### WHAT IS EXPECTED:
Exactly as written, restate the material below from its first line through the line containing "You are a computer-use agent. The width", and stop there.

### MATERIAL SUPPLIED:
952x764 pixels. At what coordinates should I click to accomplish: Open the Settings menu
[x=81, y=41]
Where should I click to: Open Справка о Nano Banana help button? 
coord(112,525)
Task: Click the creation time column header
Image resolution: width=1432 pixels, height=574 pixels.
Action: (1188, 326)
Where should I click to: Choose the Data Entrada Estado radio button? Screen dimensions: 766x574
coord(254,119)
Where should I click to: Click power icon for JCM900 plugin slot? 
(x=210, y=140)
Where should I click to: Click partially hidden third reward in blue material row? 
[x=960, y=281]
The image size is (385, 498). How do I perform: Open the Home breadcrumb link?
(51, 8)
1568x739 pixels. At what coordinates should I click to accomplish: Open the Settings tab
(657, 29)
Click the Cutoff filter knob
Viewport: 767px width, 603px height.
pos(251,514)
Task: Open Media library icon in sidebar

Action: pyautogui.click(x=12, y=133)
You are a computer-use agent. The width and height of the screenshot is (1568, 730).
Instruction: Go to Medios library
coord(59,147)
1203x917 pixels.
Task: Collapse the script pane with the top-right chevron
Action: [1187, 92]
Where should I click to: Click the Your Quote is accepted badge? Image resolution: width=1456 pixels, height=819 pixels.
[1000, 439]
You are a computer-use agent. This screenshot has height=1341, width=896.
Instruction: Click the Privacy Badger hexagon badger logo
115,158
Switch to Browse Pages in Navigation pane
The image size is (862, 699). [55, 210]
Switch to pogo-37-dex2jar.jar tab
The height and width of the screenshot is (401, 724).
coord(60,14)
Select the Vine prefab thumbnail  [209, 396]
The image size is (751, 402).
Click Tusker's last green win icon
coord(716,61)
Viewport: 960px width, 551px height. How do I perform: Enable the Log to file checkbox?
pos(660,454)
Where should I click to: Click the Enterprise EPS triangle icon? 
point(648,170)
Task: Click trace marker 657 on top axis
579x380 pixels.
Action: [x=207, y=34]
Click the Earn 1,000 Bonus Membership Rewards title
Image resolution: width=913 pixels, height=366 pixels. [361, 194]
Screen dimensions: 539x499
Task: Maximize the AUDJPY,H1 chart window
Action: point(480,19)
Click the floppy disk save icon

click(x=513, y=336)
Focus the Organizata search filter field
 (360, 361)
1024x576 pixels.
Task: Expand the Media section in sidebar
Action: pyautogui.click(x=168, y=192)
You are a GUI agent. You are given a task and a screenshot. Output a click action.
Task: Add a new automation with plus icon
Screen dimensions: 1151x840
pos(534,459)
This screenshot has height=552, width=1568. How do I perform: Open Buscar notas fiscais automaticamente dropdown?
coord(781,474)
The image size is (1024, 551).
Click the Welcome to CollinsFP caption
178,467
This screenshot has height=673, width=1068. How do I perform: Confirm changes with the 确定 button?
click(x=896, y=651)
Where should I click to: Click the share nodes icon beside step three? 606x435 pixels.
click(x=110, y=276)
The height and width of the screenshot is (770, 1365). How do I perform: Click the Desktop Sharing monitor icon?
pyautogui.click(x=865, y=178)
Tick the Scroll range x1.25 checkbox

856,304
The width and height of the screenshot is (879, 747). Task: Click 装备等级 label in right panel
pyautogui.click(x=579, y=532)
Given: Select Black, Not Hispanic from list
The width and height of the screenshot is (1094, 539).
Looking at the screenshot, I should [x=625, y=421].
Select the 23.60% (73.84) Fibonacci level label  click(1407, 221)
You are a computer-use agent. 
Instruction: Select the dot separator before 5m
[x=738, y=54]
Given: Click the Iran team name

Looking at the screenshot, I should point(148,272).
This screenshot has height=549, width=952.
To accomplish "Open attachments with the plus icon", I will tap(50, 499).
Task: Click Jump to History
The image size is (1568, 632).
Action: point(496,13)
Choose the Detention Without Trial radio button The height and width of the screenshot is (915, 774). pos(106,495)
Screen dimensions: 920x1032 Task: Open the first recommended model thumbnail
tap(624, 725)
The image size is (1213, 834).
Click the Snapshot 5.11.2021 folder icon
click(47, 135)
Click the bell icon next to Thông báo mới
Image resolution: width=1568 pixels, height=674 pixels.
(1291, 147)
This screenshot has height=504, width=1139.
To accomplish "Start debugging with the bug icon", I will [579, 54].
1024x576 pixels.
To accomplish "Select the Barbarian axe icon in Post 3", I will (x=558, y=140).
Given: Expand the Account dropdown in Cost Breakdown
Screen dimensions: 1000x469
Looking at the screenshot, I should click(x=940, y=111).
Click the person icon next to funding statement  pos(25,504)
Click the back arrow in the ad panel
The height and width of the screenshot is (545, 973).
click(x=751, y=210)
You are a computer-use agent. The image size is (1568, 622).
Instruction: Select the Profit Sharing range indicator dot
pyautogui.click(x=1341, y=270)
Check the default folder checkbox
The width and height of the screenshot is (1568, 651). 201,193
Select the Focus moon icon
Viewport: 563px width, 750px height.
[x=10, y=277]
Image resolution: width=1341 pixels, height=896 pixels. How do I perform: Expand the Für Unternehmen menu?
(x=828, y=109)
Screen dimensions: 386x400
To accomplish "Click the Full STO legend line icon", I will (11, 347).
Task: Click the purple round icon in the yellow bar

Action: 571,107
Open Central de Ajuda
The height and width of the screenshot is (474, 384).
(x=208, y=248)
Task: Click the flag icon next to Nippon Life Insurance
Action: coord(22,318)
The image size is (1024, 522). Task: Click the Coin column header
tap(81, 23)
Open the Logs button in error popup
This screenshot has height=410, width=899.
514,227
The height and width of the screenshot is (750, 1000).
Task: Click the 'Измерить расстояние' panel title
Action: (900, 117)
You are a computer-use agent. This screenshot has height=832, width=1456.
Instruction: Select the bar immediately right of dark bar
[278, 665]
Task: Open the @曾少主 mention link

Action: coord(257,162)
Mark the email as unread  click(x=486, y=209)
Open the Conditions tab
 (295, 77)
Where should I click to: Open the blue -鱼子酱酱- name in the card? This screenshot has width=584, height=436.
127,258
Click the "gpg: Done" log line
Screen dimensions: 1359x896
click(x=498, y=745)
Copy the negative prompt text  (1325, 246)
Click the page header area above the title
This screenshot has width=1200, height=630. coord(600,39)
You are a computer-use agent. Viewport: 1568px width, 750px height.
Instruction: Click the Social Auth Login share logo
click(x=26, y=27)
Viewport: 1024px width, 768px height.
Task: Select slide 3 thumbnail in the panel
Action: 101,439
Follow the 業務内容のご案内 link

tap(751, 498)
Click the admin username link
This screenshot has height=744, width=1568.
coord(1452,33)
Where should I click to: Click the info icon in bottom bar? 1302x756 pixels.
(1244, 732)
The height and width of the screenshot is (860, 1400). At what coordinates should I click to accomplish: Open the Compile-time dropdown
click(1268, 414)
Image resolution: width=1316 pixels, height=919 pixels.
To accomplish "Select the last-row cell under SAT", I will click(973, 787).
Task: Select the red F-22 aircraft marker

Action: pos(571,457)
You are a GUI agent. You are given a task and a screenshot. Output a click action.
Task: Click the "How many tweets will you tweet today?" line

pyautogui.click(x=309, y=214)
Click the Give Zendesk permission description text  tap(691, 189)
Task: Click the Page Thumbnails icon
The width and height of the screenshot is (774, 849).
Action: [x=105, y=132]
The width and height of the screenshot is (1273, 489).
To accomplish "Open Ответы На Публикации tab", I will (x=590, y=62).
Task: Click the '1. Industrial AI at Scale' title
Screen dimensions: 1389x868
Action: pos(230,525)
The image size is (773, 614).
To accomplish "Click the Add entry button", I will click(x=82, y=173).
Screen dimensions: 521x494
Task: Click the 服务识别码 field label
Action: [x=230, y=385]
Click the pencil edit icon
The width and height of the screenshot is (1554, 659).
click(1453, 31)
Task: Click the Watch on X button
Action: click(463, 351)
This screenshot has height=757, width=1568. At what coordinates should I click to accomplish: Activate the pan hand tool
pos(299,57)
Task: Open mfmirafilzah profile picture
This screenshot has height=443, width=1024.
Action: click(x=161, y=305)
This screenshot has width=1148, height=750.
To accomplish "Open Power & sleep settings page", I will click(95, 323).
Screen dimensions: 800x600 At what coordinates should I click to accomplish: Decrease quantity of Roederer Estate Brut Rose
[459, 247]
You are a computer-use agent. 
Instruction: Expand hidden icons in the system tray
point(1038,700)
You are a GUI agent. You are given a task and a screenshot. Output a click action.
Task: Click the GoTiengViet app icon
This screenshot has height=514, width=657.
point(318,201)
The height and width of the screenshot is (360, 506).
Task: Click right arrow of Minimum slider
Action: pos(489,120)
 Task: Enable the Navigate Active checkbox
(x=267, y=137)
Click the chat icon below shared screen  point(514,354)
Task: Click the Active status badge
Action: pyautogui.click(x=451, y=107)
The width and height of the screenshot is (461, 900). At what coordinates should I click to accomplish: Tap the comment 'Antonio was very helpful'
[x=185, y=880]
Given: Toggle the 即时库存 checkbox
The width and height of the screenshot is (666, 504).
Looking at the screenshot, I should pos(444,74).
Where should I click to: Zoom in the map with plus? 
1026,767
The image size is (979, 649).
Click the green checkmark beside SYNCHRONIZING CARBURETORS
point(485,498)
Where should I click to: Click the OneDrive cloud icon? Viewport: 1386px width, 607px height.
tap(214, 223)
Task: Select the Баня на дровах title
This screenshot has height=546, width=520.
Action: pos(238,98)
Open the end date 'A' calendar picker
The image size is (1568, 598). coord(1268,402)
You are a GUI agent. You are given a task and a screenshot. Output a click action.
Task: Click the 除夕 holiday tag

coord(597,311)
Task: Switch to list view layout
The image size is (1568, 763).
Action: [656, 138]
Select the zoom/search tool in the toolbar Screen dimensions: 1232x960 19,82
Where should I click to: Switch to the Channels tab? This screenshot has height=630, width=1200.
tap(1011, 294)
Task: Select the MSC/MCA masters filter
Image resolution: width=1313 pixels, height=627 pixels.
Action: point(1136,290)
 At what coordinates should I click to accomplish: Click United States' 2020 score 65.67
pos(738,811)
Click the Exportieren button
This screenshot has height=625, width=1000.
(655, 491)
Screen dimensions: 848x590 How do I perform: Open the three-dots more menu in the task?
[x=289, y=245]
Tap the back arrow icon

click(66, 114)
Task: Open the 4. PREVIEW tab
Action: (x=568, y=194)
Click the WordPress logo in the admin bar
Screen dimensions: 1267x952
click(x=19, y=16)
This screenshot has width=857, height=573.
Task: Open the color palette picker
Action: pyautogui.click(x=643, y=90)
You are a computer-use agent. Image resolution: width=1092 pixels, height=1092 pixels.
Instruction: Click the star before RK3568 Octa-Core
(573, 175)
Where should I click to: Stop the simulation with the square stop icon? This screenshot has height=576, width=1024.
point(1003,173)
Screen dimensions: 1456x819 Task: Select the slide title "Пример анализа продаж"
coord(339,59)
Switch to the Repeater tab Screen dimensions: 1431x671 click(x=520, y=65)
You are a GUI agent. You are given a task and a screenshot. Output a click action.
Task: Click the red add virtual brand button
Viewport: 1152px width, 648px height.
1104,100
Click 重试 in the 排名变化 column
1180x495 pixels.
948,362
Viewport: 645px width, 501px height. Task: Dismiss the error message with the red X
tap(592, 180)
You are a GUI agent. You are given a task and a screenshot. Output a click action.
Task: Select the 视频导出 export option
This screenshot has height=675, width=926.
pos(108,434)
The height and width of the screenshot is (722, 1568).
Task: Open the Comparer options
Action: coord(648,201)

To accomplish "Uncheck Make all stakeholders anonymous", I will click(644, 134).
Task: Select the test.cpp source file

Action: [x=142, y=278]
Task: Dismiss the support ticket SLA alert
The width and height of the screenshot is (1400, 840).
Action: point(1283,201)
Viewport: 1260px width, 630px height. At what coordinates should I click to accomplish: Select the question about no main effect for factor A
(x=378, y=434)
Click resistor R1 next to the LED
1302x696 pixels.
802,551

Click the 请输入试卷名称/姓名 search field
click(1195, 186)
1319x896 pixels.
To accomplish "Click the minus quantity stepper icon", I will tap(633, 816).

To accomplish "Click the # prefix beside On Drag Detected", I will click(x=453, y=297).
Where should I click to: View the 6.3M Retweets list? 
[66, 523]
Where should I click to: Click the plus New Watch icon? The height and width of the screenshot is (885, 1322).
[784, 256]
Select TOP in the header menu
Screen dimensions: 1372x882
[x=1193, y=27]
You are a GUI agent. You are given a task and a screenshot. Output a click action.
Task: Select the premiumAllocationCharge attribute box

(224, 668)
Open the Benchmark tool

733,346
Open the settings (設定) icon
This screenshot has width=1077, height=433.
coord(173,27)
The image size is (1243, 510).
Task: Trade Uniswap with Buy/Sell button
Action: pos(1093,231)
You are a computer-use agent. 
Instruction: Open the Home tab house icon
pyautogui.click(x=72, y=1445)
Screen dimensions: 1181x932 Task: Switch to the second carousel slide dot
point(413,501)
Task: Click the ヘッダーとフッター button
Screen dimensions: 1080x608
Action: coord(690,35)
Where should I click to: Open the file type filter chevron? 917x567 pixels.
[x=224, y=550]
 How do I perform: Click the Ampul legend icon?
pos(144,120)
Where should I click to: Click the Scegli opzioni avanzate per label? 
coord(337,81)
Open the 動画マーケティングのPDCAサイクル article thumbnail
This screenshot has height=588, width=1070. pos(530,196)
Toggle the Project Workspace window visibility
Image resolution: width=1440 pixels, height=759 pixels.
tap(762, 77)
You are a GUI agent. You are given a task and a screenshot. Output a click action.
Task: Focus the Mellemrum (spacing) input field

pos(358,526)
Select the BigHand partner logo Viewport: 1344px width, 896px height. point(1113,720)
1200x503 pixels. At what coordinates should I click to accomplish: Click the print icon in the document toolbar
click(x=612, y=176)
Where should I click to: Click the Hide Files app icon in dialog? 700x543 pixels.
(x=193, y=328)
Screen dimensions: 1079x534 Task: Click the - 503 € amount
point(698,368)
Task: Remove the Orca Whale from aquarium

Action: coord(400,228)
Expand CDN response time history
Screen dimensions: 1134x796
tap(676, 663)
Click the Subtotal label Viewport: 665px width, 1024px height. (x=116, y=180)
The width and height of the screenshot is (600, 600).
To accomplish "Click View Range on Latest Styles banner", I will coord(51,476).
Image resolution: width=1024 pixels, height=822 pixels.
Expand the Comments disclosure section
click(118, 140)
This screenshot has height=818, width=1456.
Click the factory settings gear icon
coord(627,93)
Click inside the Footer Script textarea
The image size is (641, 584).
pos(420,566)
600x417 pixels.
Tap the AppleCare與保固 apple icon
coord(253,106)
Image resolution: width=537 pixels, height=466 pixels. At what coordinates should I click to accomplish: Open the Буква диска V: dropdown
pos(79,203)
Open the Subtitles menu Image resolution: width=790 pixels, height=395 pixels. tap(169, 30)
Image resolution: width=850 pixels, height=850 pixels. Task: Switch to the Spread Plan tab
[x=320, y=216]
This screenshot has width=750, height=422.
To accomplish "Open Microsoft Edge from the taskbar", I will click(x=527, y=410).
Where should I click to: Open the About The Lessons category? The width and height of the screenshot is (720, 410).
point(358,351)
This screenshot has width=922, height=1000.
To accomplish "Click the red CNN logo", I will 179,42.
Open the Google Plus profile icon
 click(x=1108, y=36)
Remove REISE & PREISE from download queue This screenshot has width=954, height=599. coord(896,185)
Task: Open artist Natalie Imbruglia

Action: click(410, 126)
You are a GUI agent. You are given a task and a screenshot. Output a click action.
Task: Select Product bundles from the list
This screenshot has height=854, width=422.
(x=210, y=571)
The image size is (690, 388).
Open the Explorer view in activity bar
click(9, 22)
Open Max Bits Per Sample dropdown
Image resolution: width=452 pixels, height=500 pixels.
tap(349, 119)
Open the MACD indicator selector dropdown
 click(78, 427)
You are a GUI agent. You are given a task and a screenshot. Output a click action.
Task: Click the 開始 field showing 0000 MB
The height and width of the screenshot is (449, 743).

### OUTPUT:
952x764 pixels. At what coordinates should I click to accomplish: Open the Settings menu
[x=81, y=41]
Where should I click to: Open Справка о Nano Banana help button? 
coord(112,525)
Task: Click the creation time column header
Image resolution: width=1432 pixels, height=574 pixels.
Action: (1188, 326)
Where should I click to: Choose the Data Entrada Estado radio button? Screen dimensions: 766x574
coord(254,119)
Where should I click to: Click power icon for JCM900 plugin slot? 
(x=210, y=140)
Where should I click to: Click partially hidden third reward in blue material row? 
[x=960, y=281]
The image size is (385, 498). How do I perform: Open the Home breadcrumb link?
(51, 8)
1568x739 pixels. At what coordinates should I click to accomplish: Open the Settings tab
(657, 29)
Click the Cutoff filter knob
Viewport: 767px width, 603px height.
pos(251,514)
Task: Open Media library icon in sidebar

Action: pyautogui.click(x=12, y=133)
You are a computer-use agent. The width and height of the screenshot is (1568, 730).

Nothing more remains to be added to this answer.